Béguerie and Duchesneau make an important observation: “Every sacrament is participation in Christ’s Pasch.” The Cross tells us that we shall all pass through death to recognize Christ on our way. That is the acid test for faith. It is like the law that governs a grain of wheat, which does not bear fruit unless it dies, and a disciple who displays nothing but cheap grace unless he takes up his cross daily and follows Jesus. Human love is hollow unless the paschal mystery is inscribed thereon. The Lord has shown that to become a true covenant, the project of faithfulness to God’s kingdom vision must be manifest in death and resurrection. In turn, fidelity in all human relationships, which “borders on the absurd”, lives the difficult truth that “a love which is to survive has always to be rising from its ashes.”

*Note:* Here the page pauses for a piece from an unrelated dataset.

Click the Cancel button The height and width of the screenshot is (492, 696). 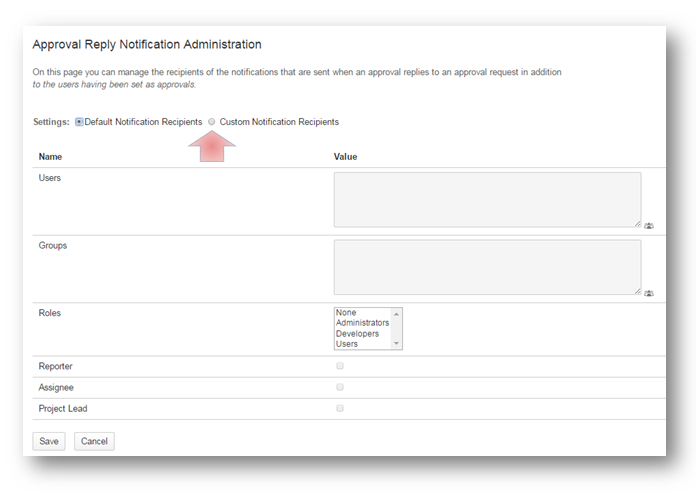[x=94, y=441]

- The Birth of the Church and Its Mission
The end of every liturgical celebration ought to be a new beginning. The “sacrament cannot be reduced to the moment of its celebration. It comprises the whole road, and not merely the moment of the breaking of bread.”
Meeting the Lord at the breaking of the bread ought to drive us to take to the road again to proclaim the Word to the world. The Gospel of Matthew ends with these words from the Lord: “Lo, I am with you always, to the close of the age.” Luke, however, ends his Gospel with the disciples returning to Jerusalem praising God in the temple. In the continuation volume of Acts, Luke then maps out how the Good News is spread from Jerusalem to the rest of the earth, just as the departing Lord has commanded the disciples to do at the end of Matthew’s narrative. Christ is always present on the human road. Risen from the dead, he gives us his Spirit and invites us to live out his Pasch, to lead us to true life – “Take up your cross and follow me.”